Secara harfiah, zikir diartikan mengingat Allah SWT melalui berbagai macam bacaan dan kalimat-kalimat thayyibah. Dalam praktiknya, zikir dalam upaya mengingat Allah bukan merupakan proses instan, melainkan diperoleh melalui ilmu sehingga zikirnya tersambung (wushul) dgn Tuhannya.
Uraian tentang zikir ini banyak dijelaskan di dalam ayat-ayat suci Al-Qur’an termasuk mengenai keterangan ahli zikir. Lalu, siapakah ahli zikir itu?

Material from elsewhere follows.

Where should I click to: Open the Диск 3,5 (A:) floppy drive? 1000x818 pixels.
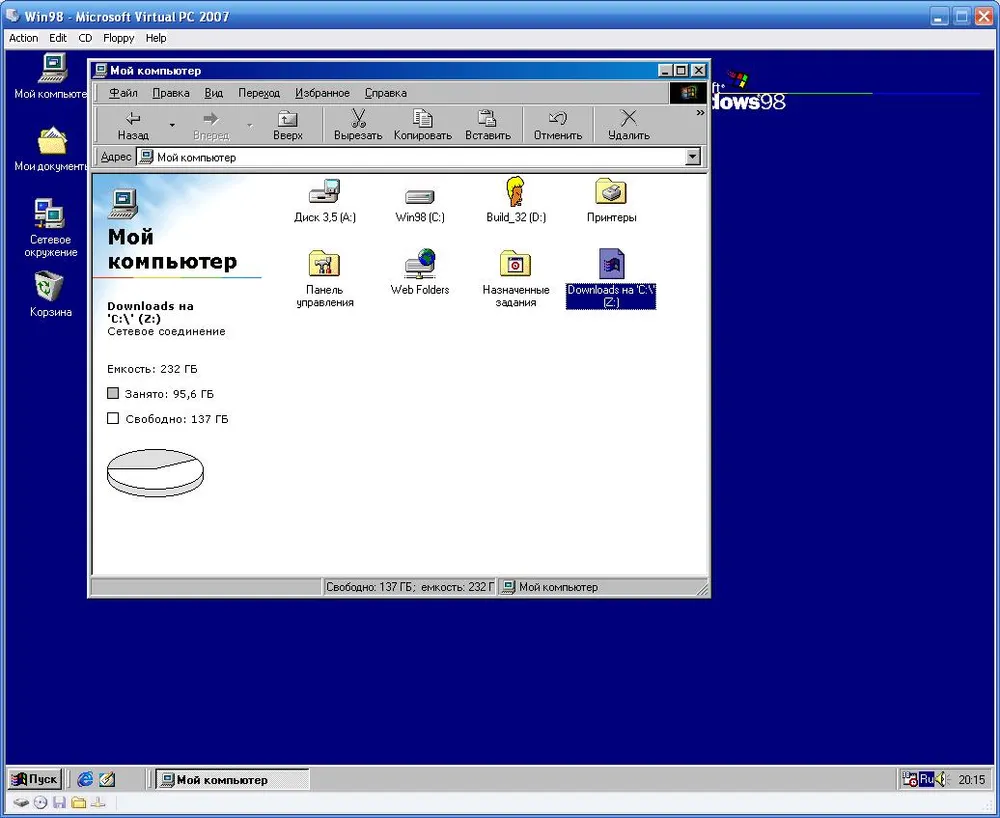point(324,193)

Pertanyaan ini salah satunya dapat dijawab melalui keterangan QS Al-Anbiya’ ayat 7:
وَمَا أَرْسَلْنَا قَبْلَكَ إِلَّا رِجَالًا نُوحِي إِلَيْهِمْ ۖ فَاسْأَلُوا أَهْلَ الذِّكْرِ إِنْ كُنْتُمْ لَا تَعْلَمُونَ
Artinya, “Kami tiada mengutus rasul rasul sebelum kamu (Muhammad), melainkan beberapa orang-laki-laki yg Kami beri wahyu kepada mereka, maka tanyakanlah olehmu kepada orang-orang yg berilmu, bila kamu tiada mengetahui.”

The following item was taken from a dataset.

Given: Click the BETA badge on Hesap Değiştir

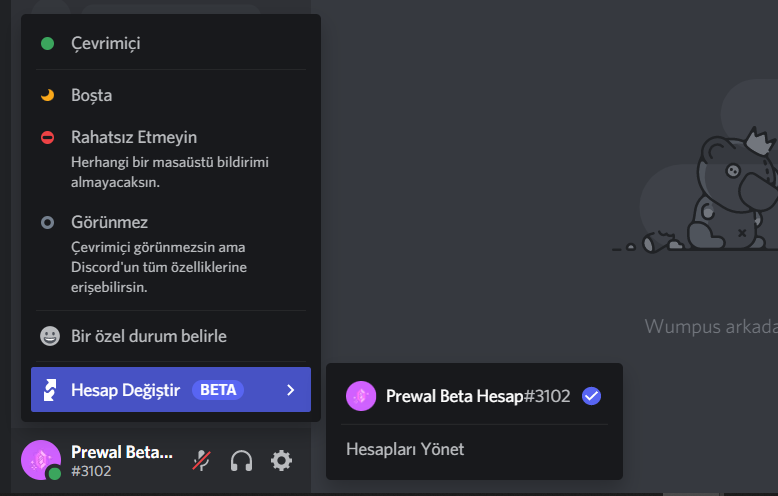Looking at the screenshot, I should coord(218,390).
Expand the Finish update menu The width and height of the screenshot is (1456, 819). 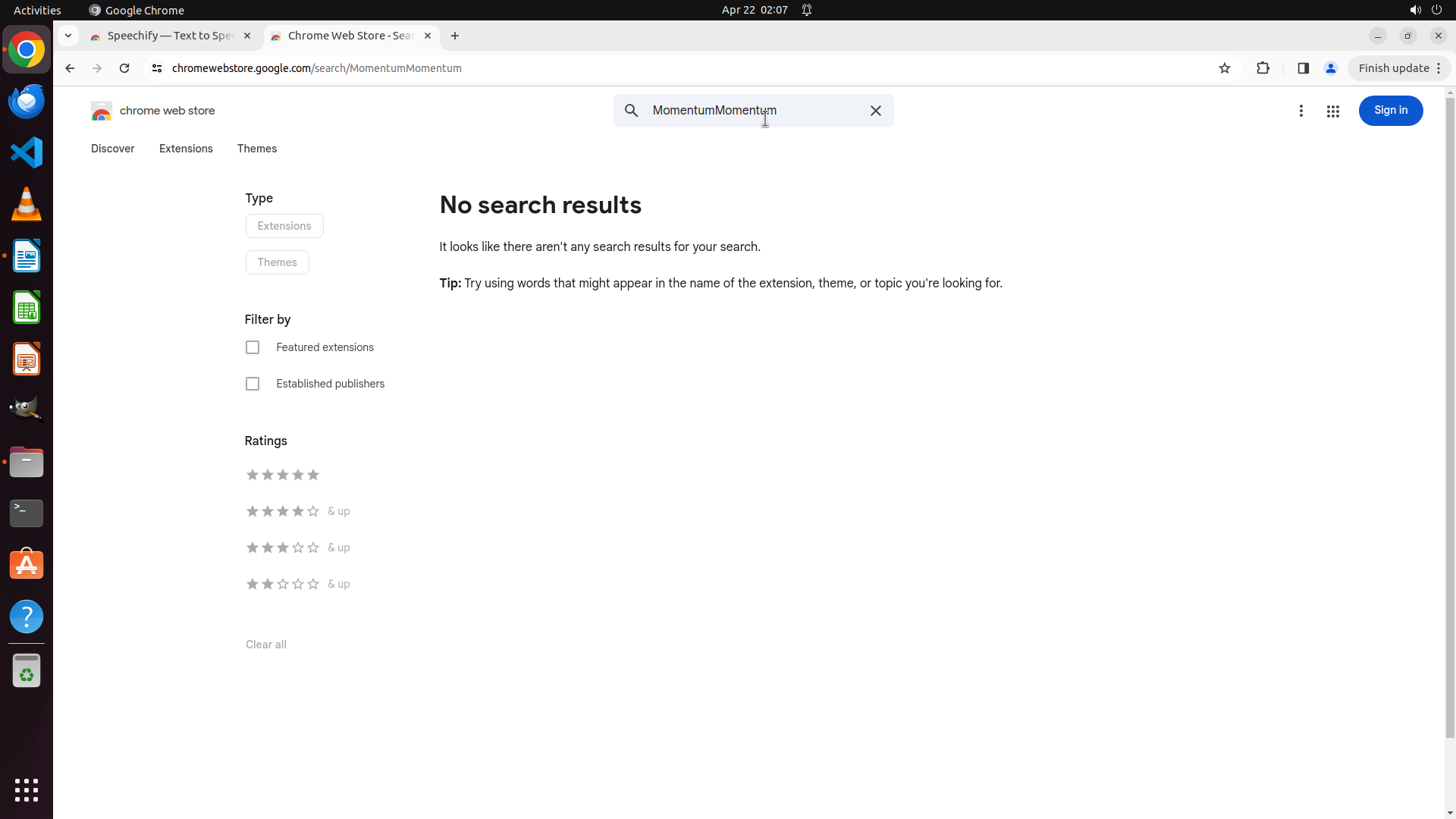click(1399, 68)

Dalam ayat di atas, disebutkan secara sharih (terang, jelas) mengenai siapakah ahli dzikir itu, ialah orang-orang yg berilmu. Pertanyaan selanjutnya, lalu siapakah orang-orang berilmu itu?
Habib Muhammad Luthfi bin Yahya dalam bukunya Secercah Tinta (2014) menjelaskan tentang siapakah ahli zikir itu. Ia menyatakan bahwa ahli zikir ialah para wali dan para ulama yg dalam hatinya terdapat rasa takut (khasyyah) kepada Allah SWT.
Dengan demikian, bila dinisbatkan bahwa wali dan ulama juga manusia, maka manusia yg mempunyai ketaatan dan rasa takut kepada Allah juga termasuk ahli zikir.
Karena dalam ayat di atas disebutkan bahwa ahli zikir ialah orang-orang berilmu, maka perlu dipahami bahwa ahli zikir bukan sekadar orang yg pintar. Itu artinya semua orang pintar bukan berarti ahli zikir. Ahli zikir ialah orang yg ‘arif, rijalul ‘arif. Habib Luthfi menyebutkan, kalau orang ‘arif telah dipastikan ibadahnya baik. Itu semua disaksikan dan diakui oleh Allah yg menciptakan.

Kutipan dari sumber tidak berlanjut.